Screenshot grounding data
*****

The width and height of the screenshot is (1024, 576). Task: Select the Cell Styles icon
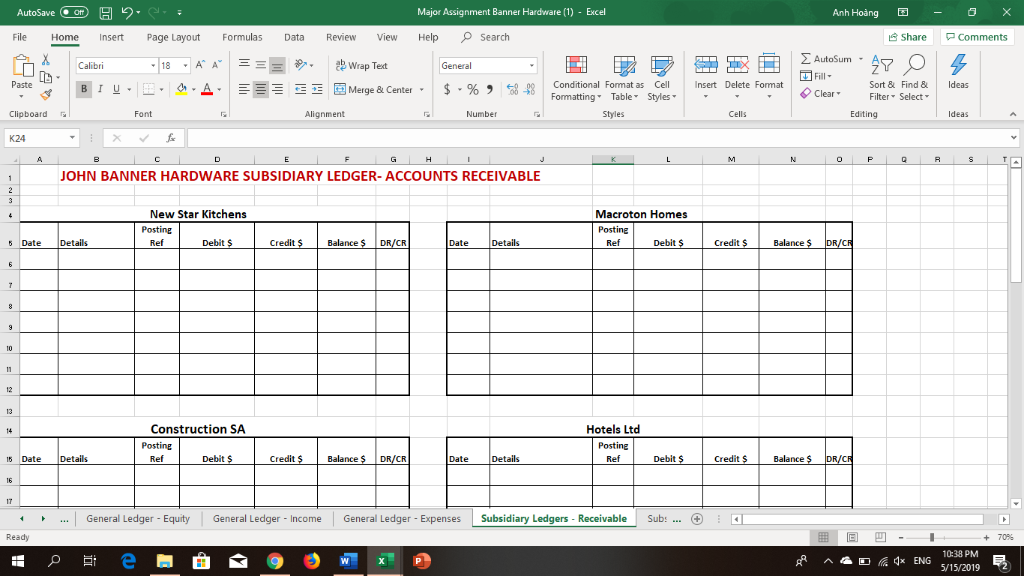coord(662,80)

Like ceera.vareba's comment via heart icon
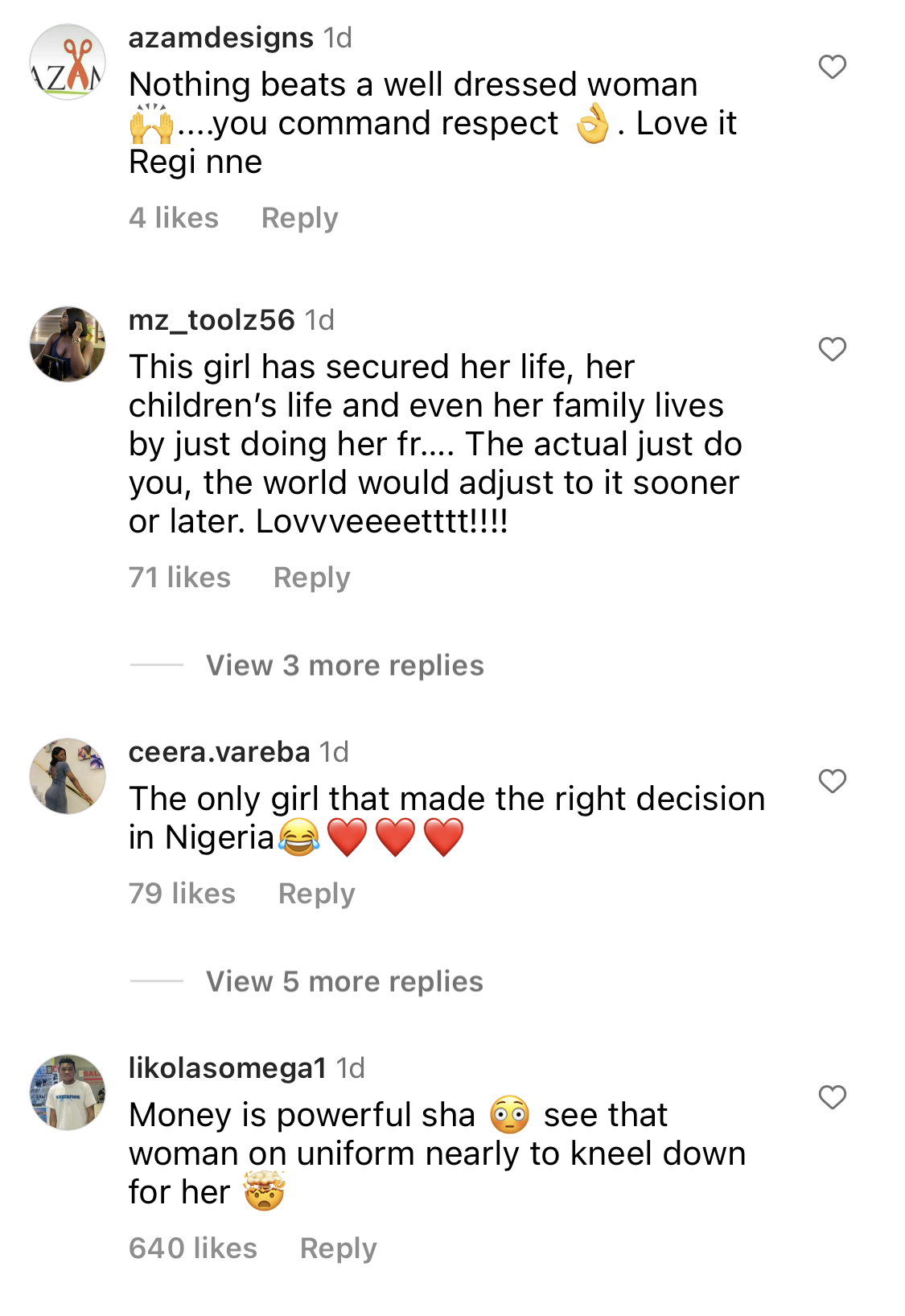click(x=832, y=781)
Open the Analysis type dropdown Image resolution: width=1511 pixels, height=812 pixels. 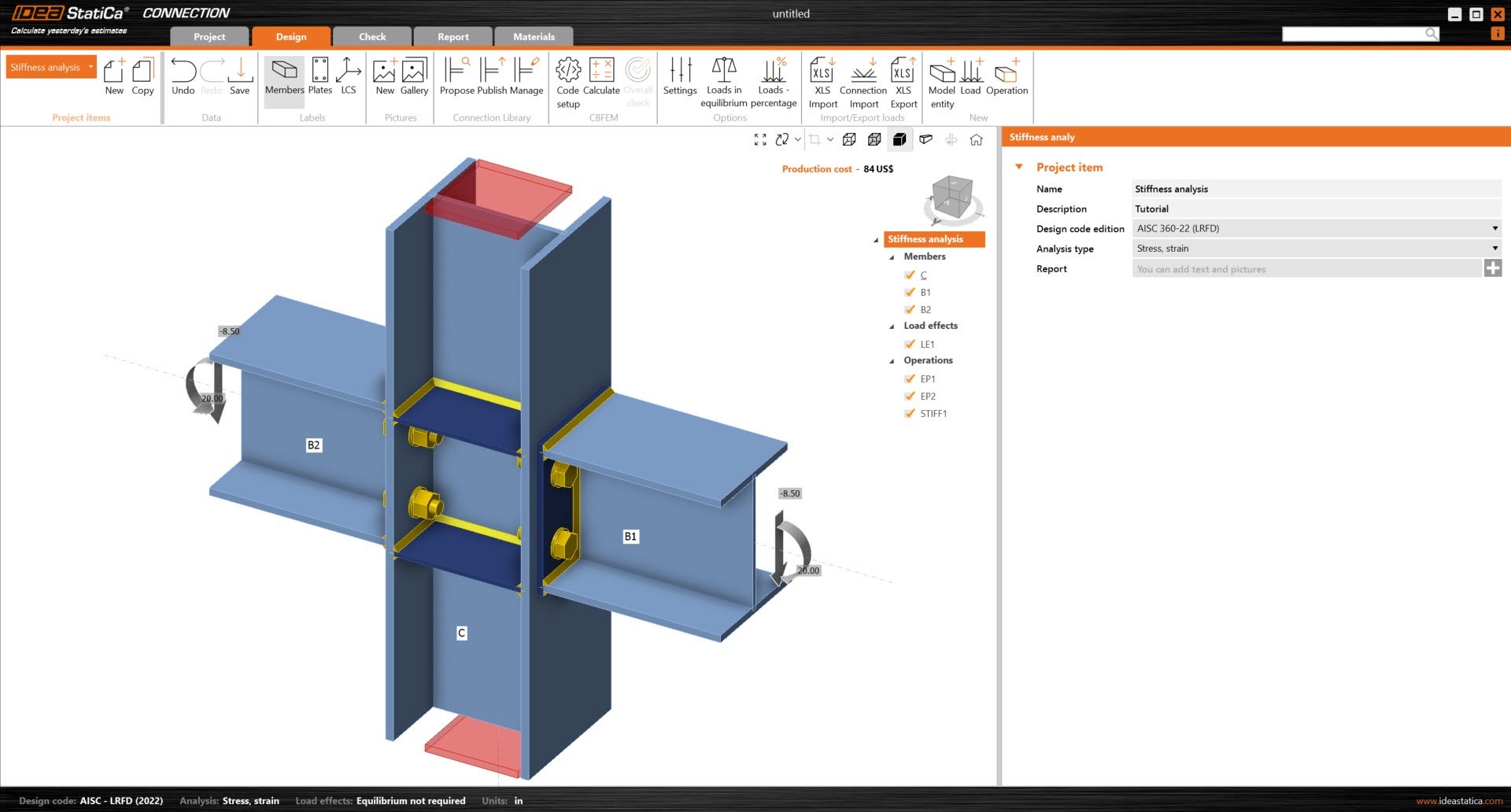[1316, 249]
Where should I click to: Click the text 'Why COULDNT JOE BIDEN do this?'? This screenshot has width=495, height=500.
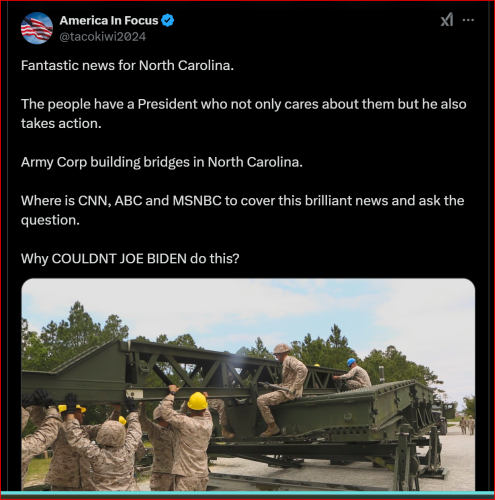tap(130, 259)

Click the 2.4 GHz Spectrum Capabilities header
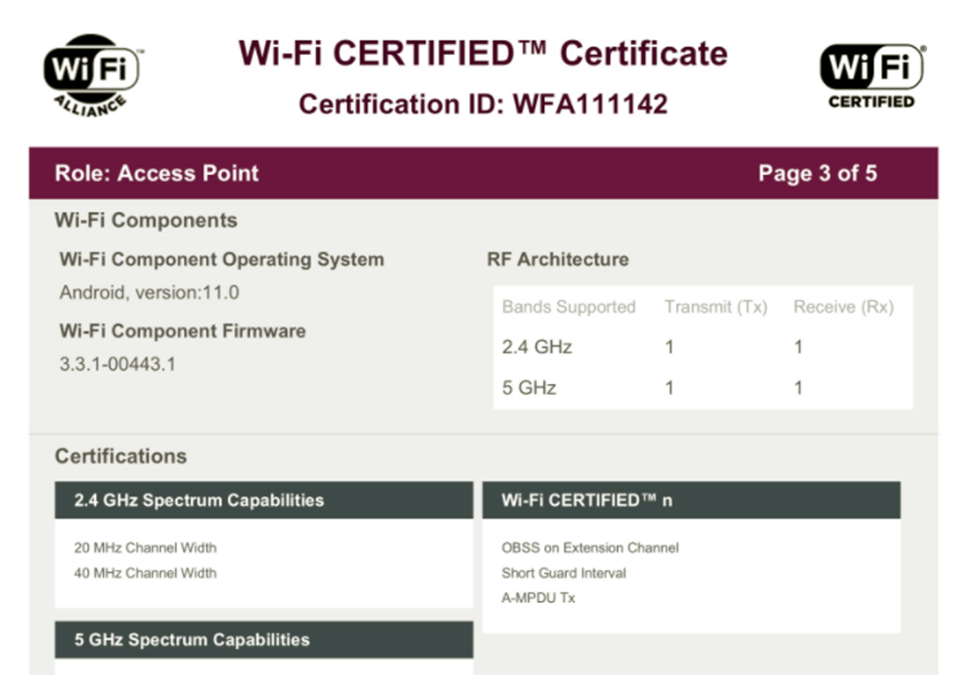199,500
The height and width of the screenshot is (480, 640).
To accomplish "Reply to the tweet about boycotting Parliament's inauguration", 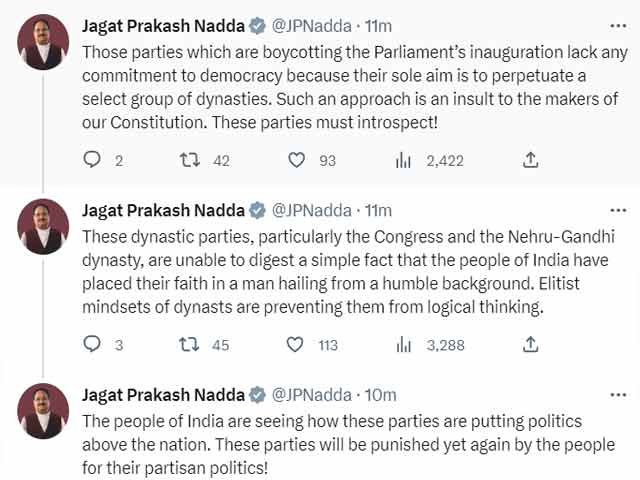I will pos(92,160).
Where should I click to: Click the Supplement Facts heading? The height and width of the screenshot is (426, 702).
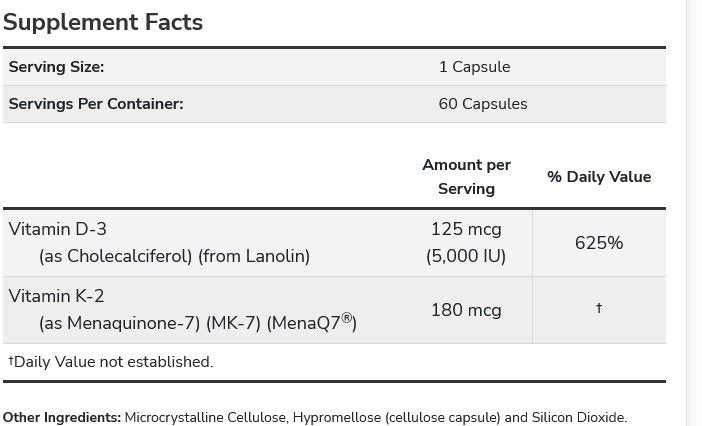coord(103,22)
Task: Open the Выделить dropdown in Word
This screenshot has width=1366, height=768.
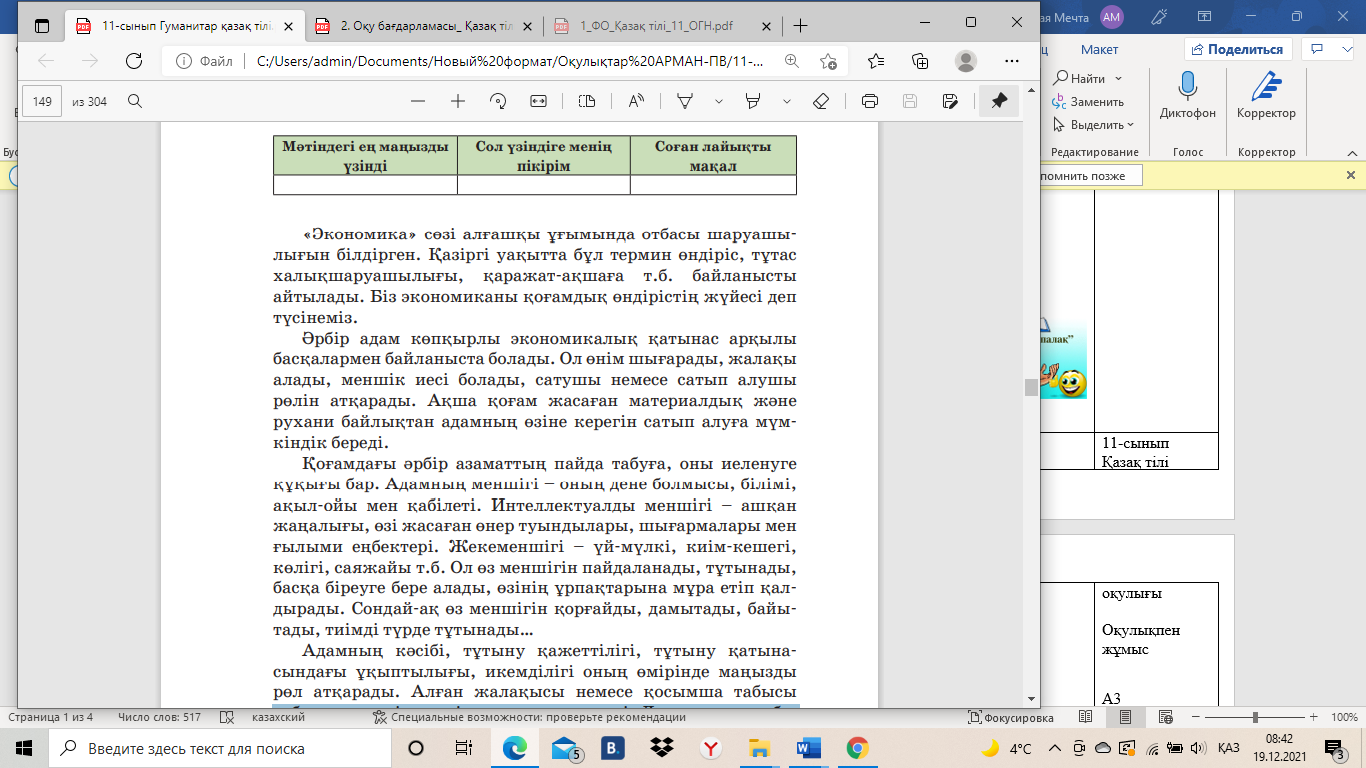Action: click(1095, 125)
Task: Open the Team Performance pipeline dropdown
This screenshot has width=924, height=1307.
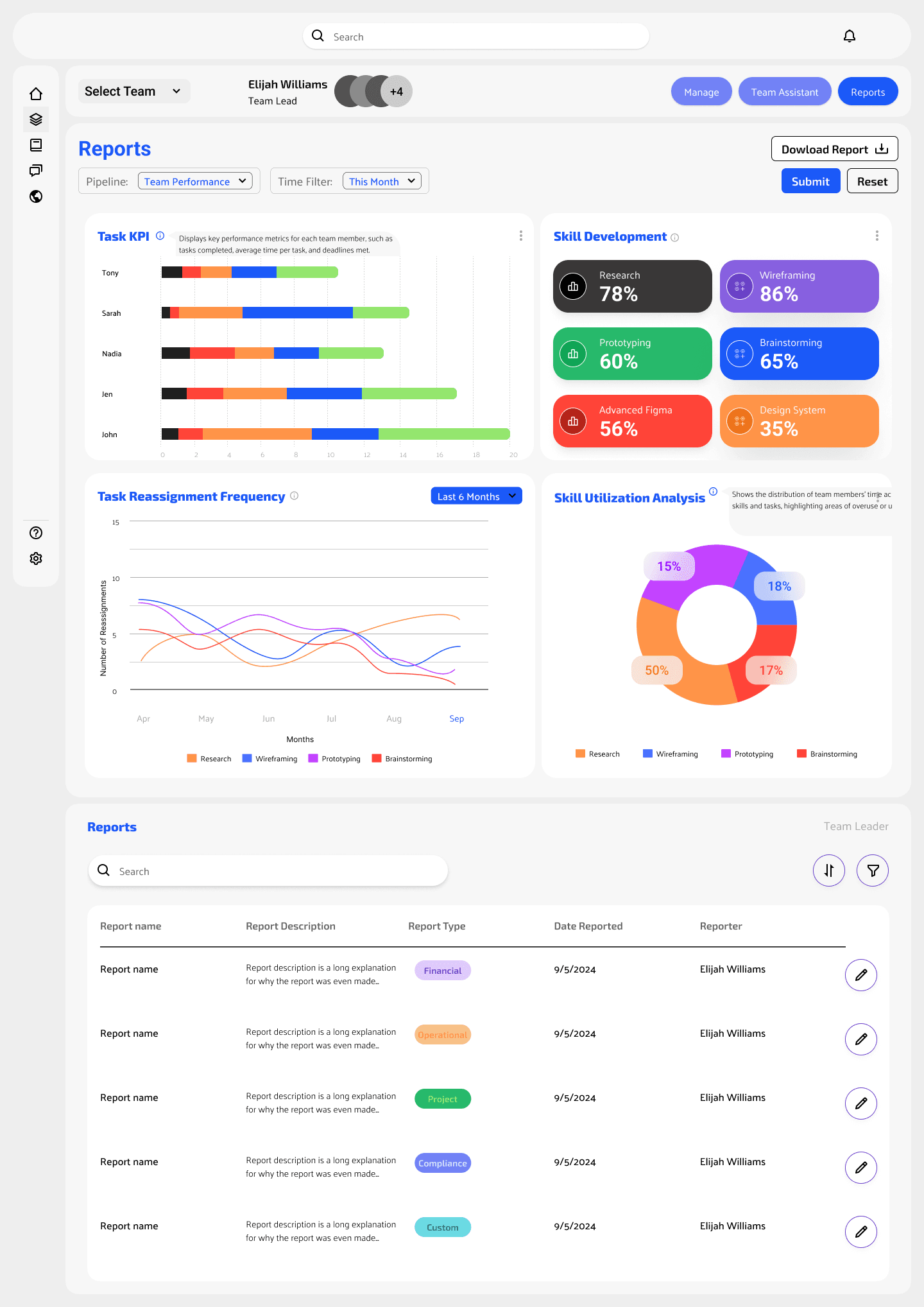Action: pyautogui.click(x=195, y=182)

*****

#### Assigned task
The required output is the line containing "This screenshot has width=1366, height=768." plus every line after it to the end of the data, copied exactly and with no pictures.

#### Task result
This screenshot has width=1366, height=768.
Action: click(1095, 125)
Task: Open the Team Performance pipeline dropdown
This screenshot has width=924, height=1307.
Action: pyautogui.click(x=195, y=182)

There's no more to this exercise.